# How much should I be charged to rent kitchen space??



## tbone

I think I may have a lead on a kitchen space to rent in the Chicagoland area. I was just wondering on how to negotiate the fee. If anyone can help me I'd REALLY REALLY appreciate the feedback.


----------



## chicchef

I think if someone is willing to rent their space to you, they aren't using it at that time. So, the extra rent money is just that...extra. I'm sure you have quite a bit of negotiating room, unless they have other tenants willing to pay higher rates. Kitchen Chicago is a rip off, if they're charging you more than that, negotiate. When we used to rent space, from a baker, we paid $80 per use (5 hours).


----------



## tbone

First off I thank you for the reply chicchef.
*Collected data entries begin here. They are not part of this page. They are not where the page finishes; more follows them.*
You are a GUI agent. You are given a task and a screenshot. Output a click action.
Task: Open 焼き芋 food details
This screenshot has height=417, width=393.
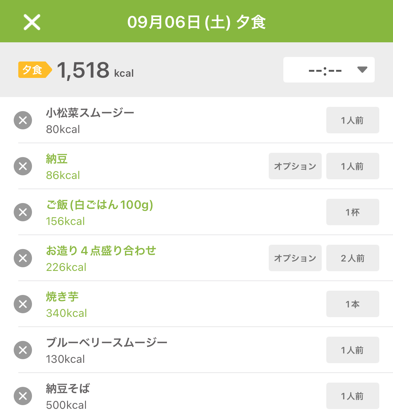[x=62, y=297]
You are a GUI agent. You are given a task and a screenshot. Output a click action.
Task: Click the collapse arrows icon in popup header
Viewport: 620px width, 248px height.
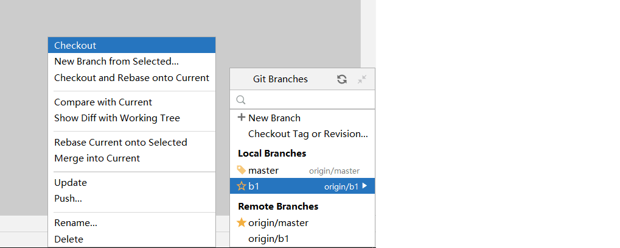[x=362, y=79]
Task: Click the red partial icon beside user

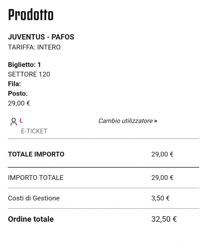Action: tap(21, 121)
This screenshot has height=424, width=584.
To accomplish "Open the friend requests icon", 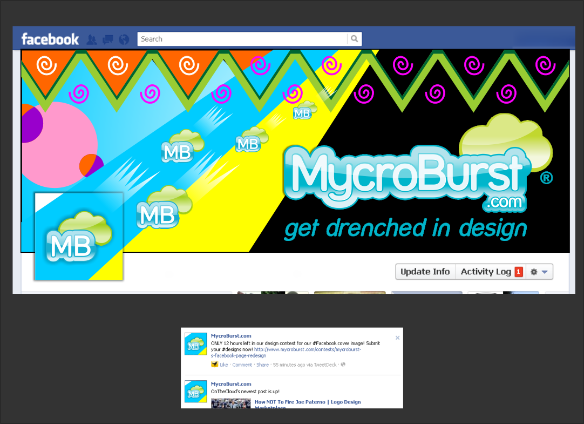I will click(92, 39).
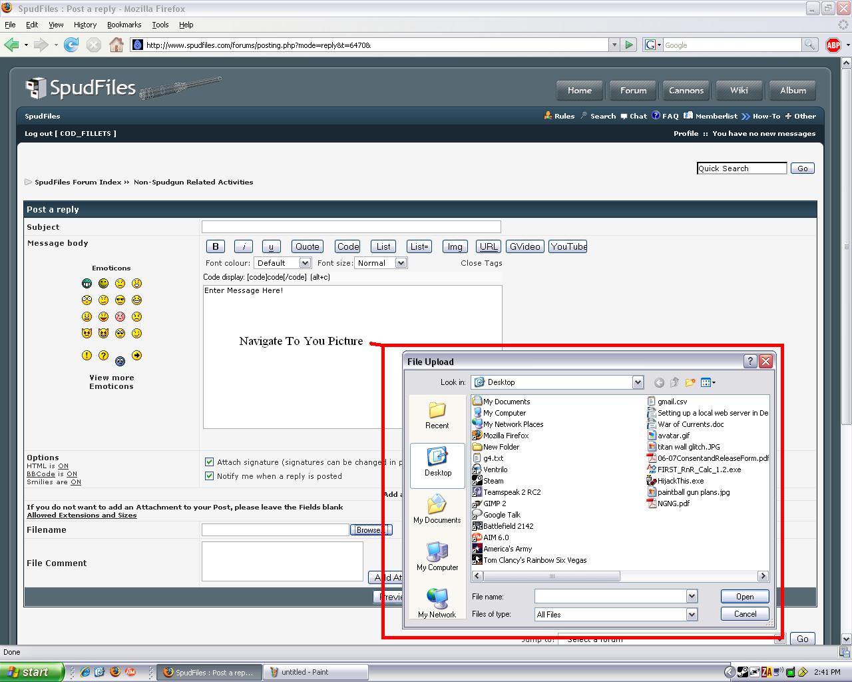Click the Create New Folder icon in dialog
Screen dimensions: 852x682
(x=690, y=382)
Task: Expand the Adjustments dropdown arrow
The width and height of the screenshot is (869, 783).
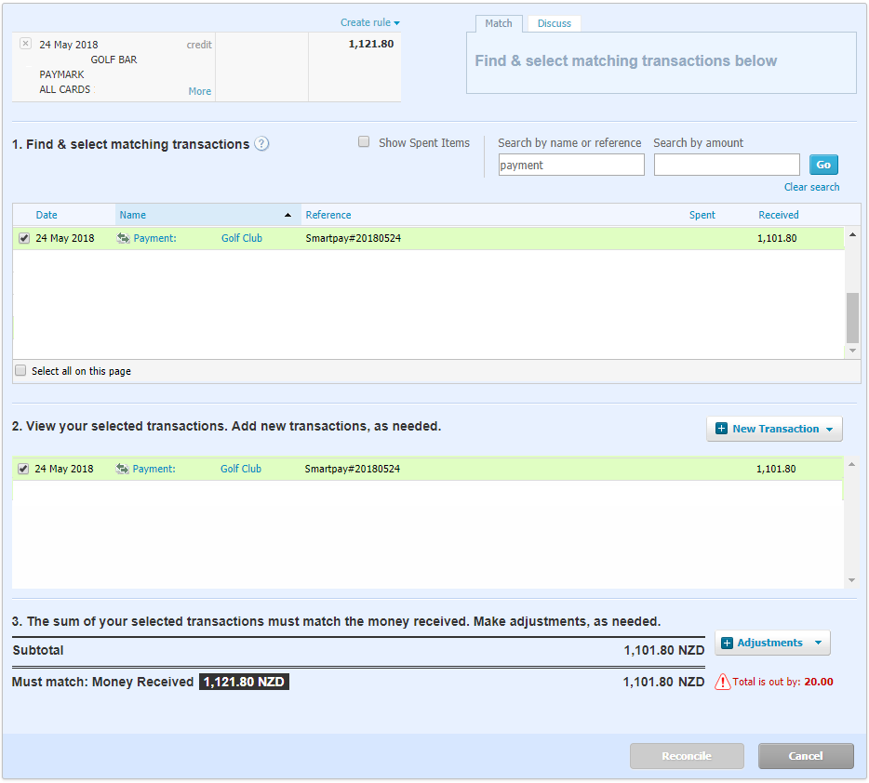Action: tap(817, 643)
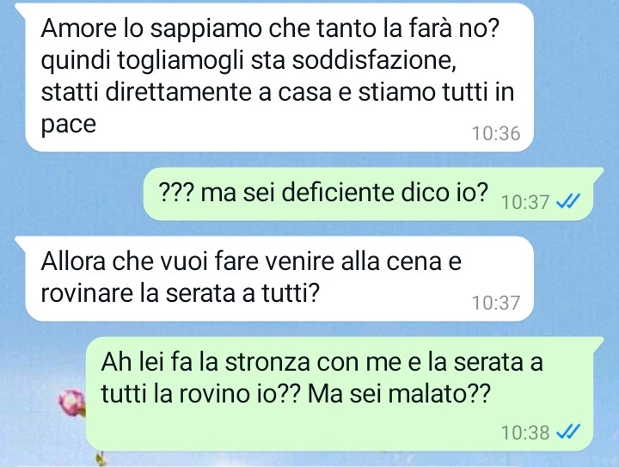Click the word 'pace' in the first message

pyautogui.click(x=69, y=126)
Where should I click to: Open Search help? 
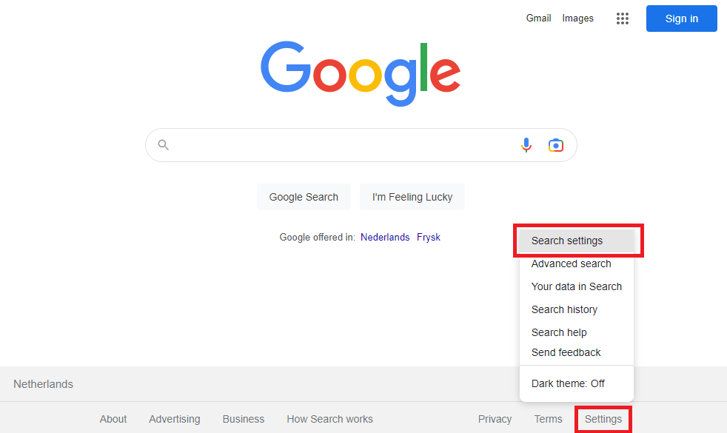pyautogui.click(x=559, y=332)
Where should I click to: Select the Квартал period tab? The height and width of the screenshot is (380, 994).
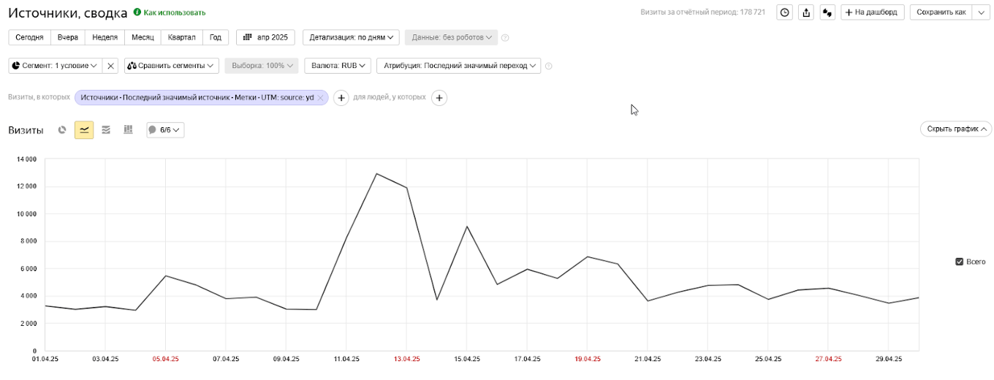(181, 37)
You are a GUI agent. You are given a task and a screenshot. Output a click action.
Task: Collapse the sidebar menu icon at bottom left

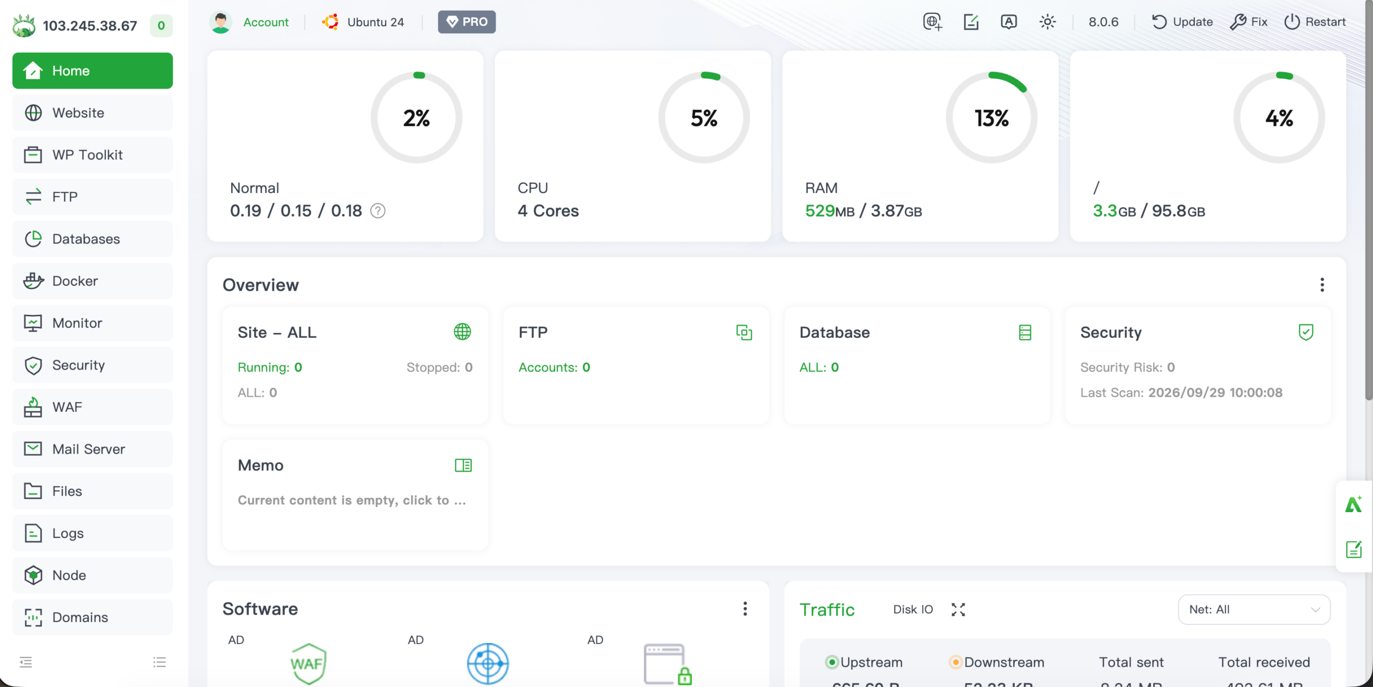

Then I must be in the ballpark at 15 an hour i was quoted. I was hoping it would be around that price. Think at the price quoted I have room to bargain or do you think its a fair price?


----------



## chicchef

I think $15 is a fair price, based on what I've seen, but it can't hurt to negotiate. Especially if you'll be using the kitchen more than 10 hours per week.


----------



## m brown

With rents being what they are, $25 - $35 per hour is pretty standard.

Can't imagine it's that high around the country though.


----------



## shroomgirl

what does it include?
refrigeration? dishwasher and liquids?electrical equipment/small wares?
ovens, stoves, etc? storage space?
parchment/ziplocs/sarah wrap?

Now what you don't see.....rent, utilities, pest guy, fire extinguisher check, repairs, inspections, insurence, maintenence......there are so many things that go into a kitchen that are not always visable. 

I don't rent out my kitchen.......it took too long to get my own space and I'm not interested in sharing.....except the mandatory 3-4 times a year.


----------



## tbone

Thanks to all who replied. Shroomgirl, the deal was that I would bring my own pots, pans, utensils, and naturaly all my ingredients. I'd have access to everything else. Sounds like I'm getting a good deal?

Regards To All,
Tony


----------



## shroomgirl

Depends on what the kitchen has, depends on if you are using it on a regular on-going basis, depends on what you're using it for......if you're using their equipment and it breaks under your watch who repairs it? What happens if something breaks on their watch and your without whatever piece of equipment you need to function?....and they aren't timely about fixing it.

$ wise just off the top of my head it reads like a bargain. It's all the other bits of info that can make or break a place.


----------



## david jones

KC has a nice space, but no refrigeration.

I'm in Schaumburg, does that help you?


----------



## tbone

I'm not exactly sure who/where/what KC is. Please give me more info.


----------